▶ _Passage to read_:
- - -

# ML Metrics Reference

Fiddler provides 35 built-in metrics for monitoring ML models in production. These metrics cover model performance, data drift, data integrity, traffic, and statistics. You can also define [custom metrics](https://docs.fiddler.ai/observability/platform/custom-metrics) using the [Fiddler Query Language](https://docs.fiddler.ai/observability/platform/fiddler-query-language).

{% hint style="info" %}
For LLM and GenAI application metrics, see the [LLM Observability Metrics Reference](https://docs.fiddler.ai/reference/llm-observability-metrics).
{% endhint %}

## Performance metrics

Performance metrics measure how well a model performs on its task. The available metrics depend on the model task type. For more details on performance monitoring workflows, see [Performance Tracking](https://docs.fiddler.ai/observability/platform/performance-tracking-platform).

- - -

▶ _Stored data_:
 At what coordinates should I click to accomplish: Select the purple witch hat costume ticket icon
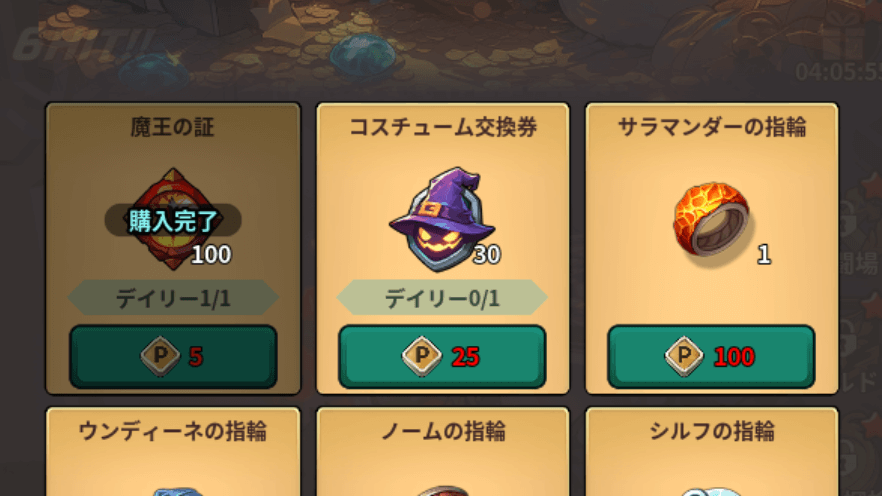point(442,219)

- - -

Translate this sentence from the ML metrics reference into Spanish: "Performance metrics measure how well a model performs on its task."

Las métricas de rendimiento miden qué tan bien un modelo realiza su tarea.